[Screenshot grounding data]

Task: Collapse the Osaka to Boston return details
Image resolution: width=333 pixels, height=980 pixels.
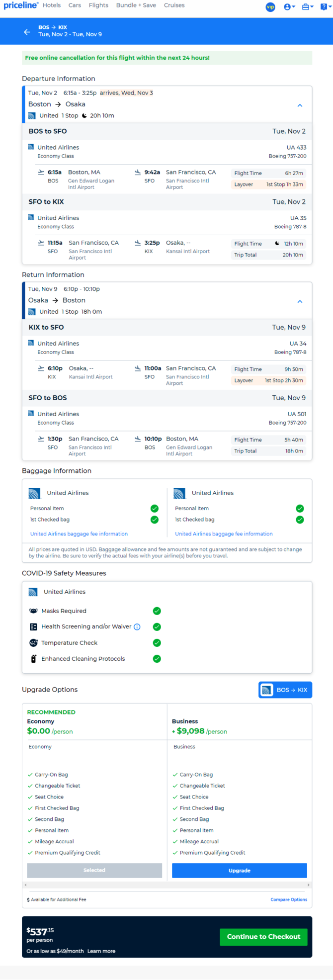Action: [300, 301]
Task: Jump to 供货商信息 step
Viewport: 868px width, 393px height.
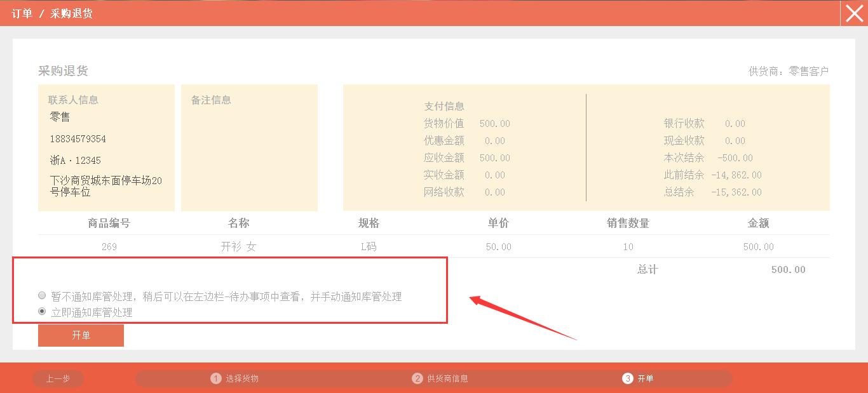Action: tap(447, 379)
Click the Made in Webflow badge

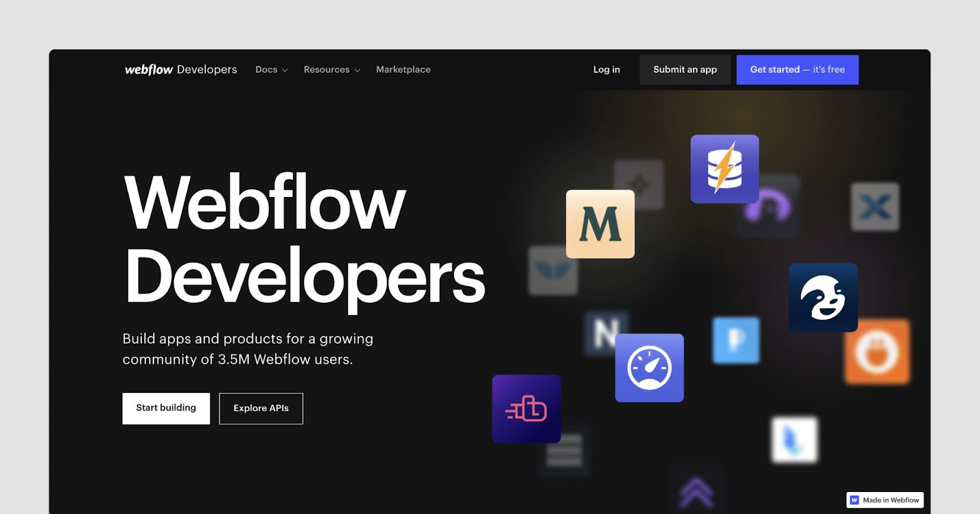coord(885,500)
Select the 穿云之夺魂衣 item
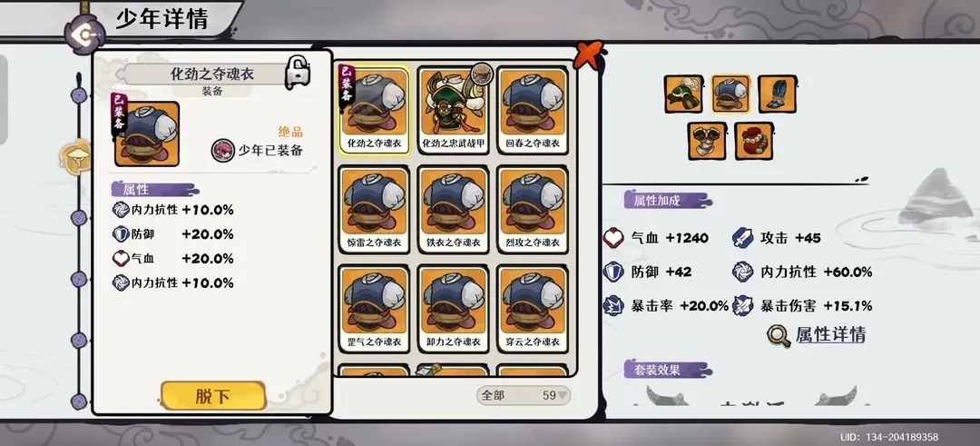Viewport: 980px width, 446px height. coord(533,308)
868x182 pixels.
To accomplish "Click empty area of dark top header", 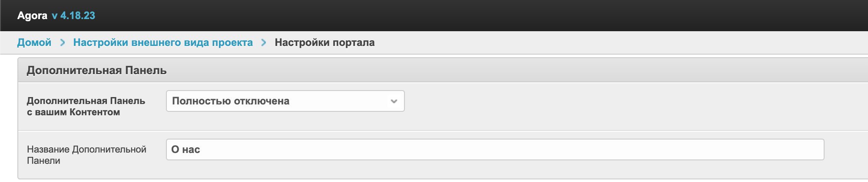I will 478,16.
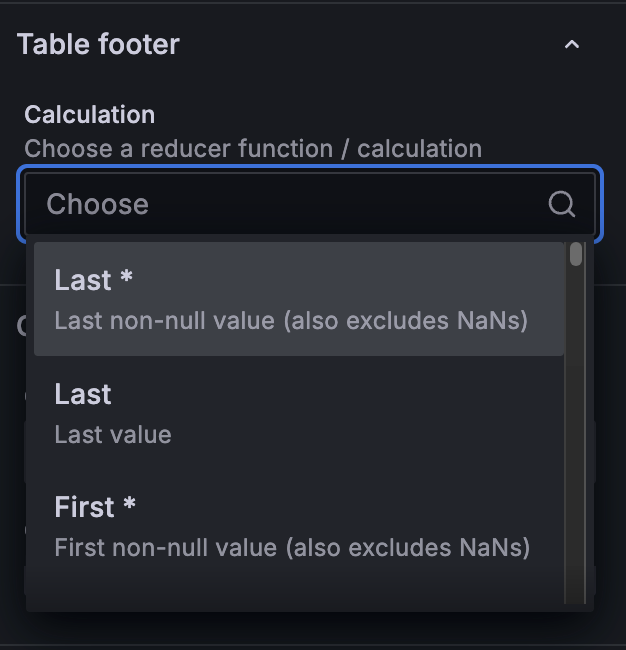This screenshot has height=650, width=626.
Task: Click blank area right of "Last value"
Action: pos(380,435)
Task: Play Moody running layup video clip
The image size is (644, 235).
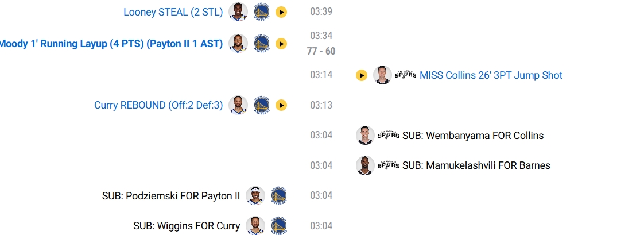Action: [281, 44]
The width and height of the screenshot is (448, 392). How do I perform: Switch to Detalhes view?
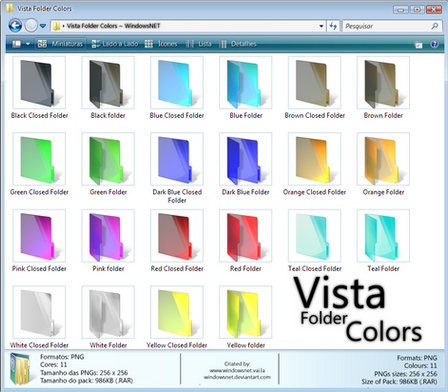click(x=238, y=44)
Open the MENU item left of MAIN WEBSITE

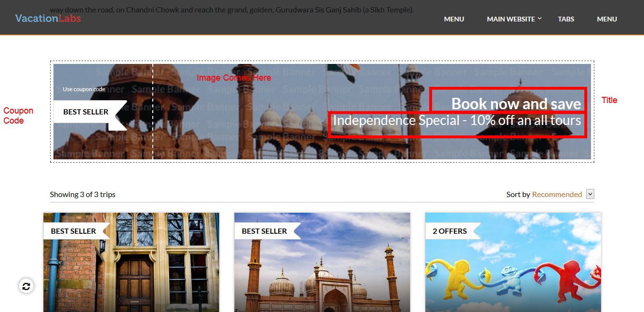click(x=454, y=19)
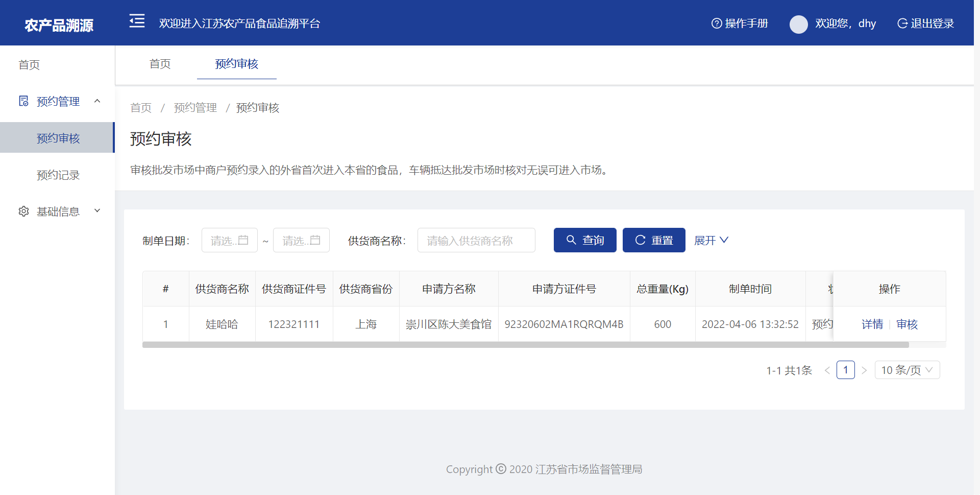980x495 pixels.
Task: Click 审核 for the 娃哈哈 row
Action: (907, 324)
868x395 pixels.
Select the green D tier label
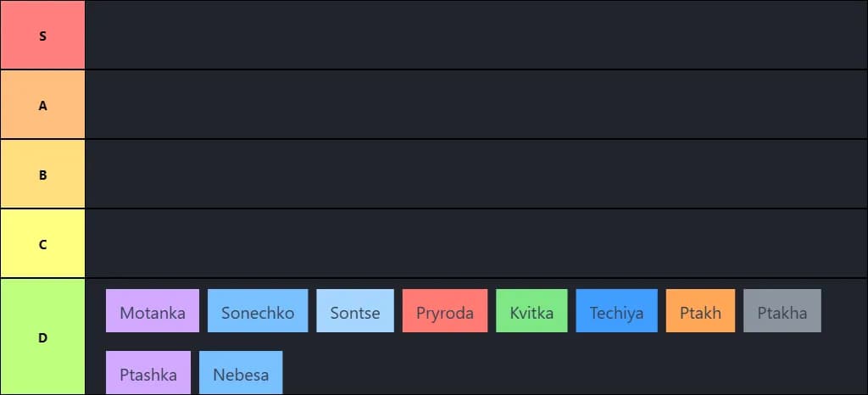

## [Directions]
Omit the pictures and retype exactly the lines from the one containing "Open the MENU item left of MAIN WEBSITE" through the end of the entries above.

## [Task result]
Open the MENU item left of MAIN WEBSITE

click(x=454, y=19)
980x495 pixels.
Task: Click 审核 for the 娃哈哈 row
Action: (907, 324)
868x395 pixels.
Select the green D tier label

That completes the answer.